• [Saved entries]:
___

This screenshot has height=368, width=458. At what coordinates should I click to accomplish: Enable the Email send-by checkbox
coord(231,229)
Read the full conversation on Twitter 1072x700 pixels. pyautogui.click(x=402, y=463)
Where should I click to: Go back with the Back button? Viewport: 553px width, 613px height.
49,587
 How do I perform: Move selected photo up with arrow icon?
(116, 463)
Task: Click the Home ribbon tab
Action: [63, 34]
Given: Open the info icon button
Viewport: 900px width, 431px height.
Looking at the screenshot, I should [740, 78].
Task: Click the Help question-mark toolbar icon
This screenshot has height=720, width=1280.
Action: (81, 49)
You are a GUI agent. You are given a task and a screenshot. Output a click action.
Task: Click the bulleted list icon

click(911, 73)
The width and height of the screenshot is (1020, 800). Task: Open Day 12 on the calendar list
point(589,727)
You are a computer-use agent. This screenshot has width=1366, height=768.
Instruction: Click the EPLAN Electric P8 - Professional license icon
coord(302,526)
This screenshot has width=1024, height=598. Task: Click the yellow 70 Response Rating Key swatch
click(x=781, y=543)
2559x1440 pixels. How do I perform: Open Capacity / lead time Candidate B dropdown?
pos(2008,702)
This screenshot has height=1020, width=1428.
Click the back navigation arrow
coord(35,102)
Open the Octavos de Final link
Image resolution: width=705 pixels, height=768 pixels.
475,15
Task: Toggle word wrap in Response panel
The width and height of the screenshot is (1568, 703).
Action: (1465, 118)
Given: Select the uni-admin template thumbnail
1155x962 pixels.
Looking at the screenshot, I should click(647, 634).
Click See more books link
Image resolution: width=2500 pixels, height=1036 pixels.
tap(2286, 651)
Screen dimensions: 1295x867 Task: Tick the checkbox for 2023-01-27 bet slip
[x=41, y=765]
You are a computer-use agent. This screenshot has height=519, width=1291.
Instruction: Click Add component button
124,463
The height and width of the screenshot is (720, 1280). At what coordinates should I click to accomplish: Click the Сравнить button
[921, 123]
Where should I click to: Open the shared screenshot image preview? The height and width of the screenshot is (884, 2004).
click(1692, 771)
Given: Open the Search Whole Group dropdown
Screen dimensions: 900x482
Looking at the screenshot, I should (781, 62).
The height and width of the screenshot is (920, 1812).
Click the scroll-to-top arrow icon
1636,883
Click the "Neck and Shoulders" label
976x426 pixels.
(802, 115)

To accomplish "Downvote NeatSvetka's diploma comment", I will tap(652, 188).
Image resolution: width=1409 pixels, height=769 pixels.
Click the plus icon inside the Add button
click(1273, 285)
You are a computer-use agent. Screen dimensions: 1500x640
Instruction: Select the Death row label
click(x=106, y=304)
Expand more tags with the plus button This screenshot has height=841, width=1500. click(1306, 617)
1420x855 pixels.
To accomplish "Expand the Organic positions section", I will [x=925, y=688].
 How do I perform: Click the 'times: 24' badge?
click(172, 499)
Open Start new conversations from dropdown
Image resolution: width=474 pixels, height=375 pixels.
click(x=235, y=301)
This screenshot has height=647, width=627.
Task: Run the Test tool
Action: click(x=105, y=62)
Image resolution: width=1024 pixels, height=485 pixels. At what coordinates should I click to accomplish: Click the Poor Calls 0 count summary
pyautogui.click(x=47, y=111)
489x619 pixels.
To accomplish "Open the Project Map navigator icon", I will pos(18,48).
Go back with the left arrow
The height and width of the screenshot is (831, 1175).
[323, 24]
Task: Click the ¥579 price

___

• [To do]:
Taking the lines above, repeat exactly those from the line that contains "Read the full" through the line that contains "Given: Open the Search Whole Group dropdown", and both of those lines as well. Include nothing else.

• [Answer space]:
Read the full conversation on Twitter 1072x700 pixels. pyautogui.click(x=402, y=463)
Where should I click to: Go back with the Back button? Viewport: 553px width, 613px height.
49,587
 How do I perform: Move selected photo up with arrow icon?
(116, 463)
Task: Click the Home ribbon tab
Action: [63, 34]
Given: Open the info icon button
Viewport: 900px width, 431px height.
Looking at the screenshot, I should [740, 78].
Task: Click the Help question-mark toolbar icon
This screenshot has height=720, width=1280.
Action: (81, 49)
You are a GUI agent. You are given a task and a screenshot. Output a click action.
Task: Click the bulleted list icon

click(911, 73)
The width and height of the screenshot is (1020, 800). Task: Open Day 12 on the calendar list
point(589,727)
You are a computer-use agent. This screenshot has width=1366, height=768.
Instruction: Click the EPLAN Electric P8 - Professional license icon
coord(302,526)
This screenshot has width=1024, height=598. Task: Click the yellow 70 Response Rating Key swatch
click(x=781, y=543)
2559x1440 pixels. How do I perform: Open Capacity / lead time Candidate B dropdown?
pos(2008,702)
This screenshot has height=1020, width=1428.
Click the back navigation arrow
coord(35,102)
Open the Octavos de Final link
Image resolution: width=705 pixels, height=768 pixels.
475,15
Task: Toggle word wrap in Response panel
The width and height of the screenshot is (1568, 703).
Action: (1465, 118)
Given: Select the uni-admin template thumbnail
1155x962 pixels.
Looking at the screenshot, I should click(647, 634).
Click See more books link
Image resolution: width=2500 pixels, height=1036 pixels.
tap(2286, 651)
Screen dimensions: 1295x867 Task: Tick the checkbox for 2023-01-27 bet slip
[x=41, y=765]
You are a computer-use agent. This screenshot has height=519, width=1291.
Instruction: Click Add component button
124,463
The height and width of the screenshot is (720, 1280). At what coordinates should I click to accomplish: Click the Сравнить button
[921, 123]
Where should I click to: Open the shared screenshot image preview? The height and width of the screenshot is (884, 2004).
click(1692, 771)
Given: Open the Search Whole Group dropdown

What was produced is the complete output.